Having located the line with "Task: Click the share upload icon", repeat it and all remaining lines of the records exactly. Pictures do not belong in the answer.
....
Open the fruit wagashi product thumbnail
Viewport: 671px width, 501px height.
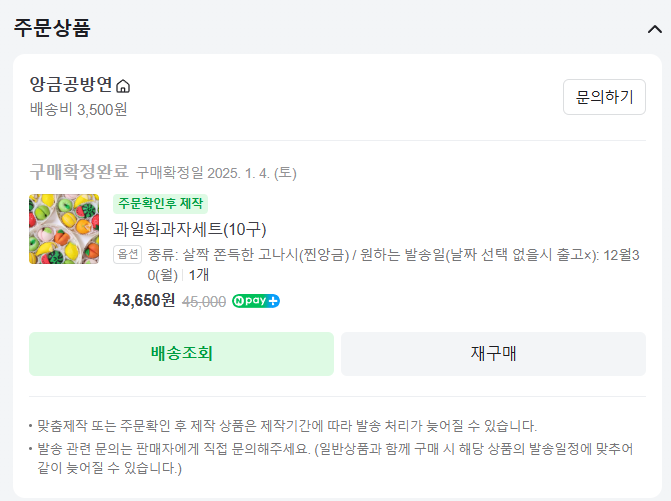pyautogui.click(x=64, y=229)
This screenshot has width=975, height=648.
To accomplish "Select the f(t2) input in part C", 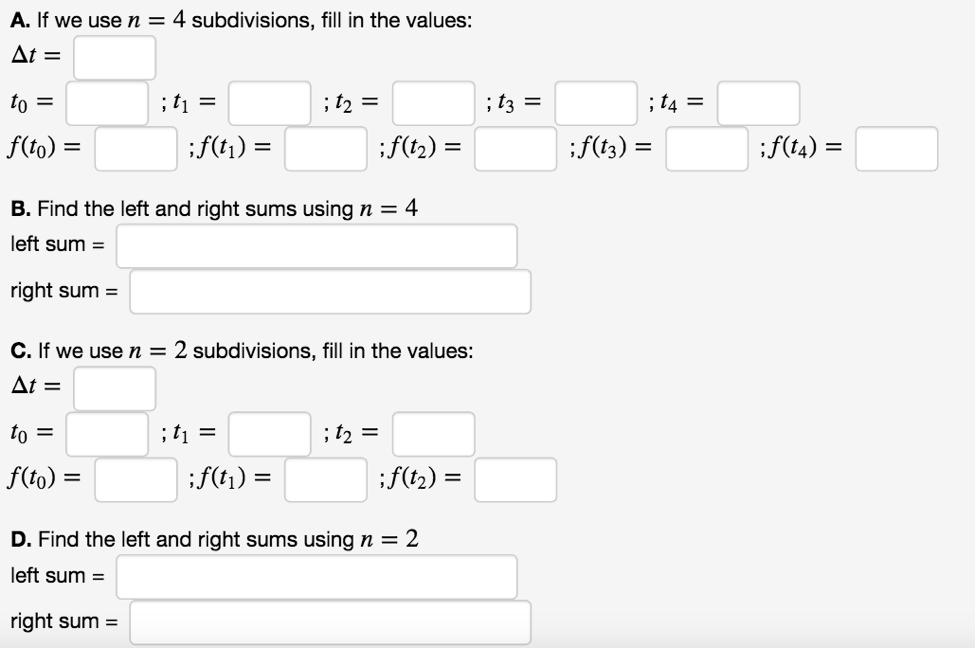I will [x=516, y=480].
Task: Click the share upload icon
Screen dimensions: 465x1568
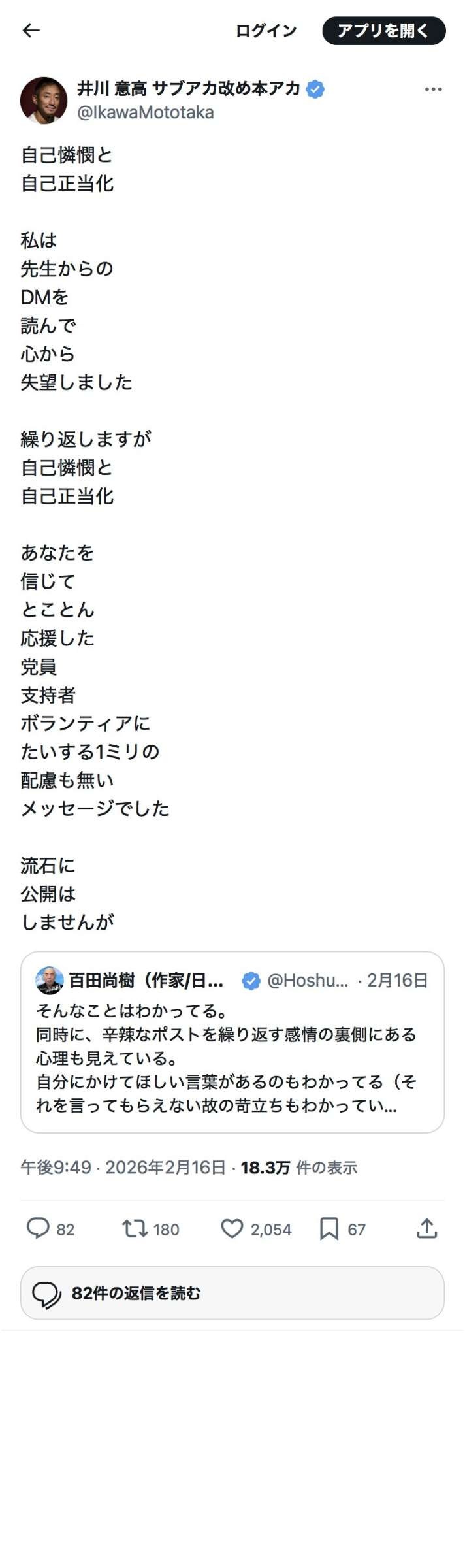Action: 426,1228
....
Answer to this task:
Task: Click the share upload icon
Screen dimensions: 465x1568
Action: 426,1228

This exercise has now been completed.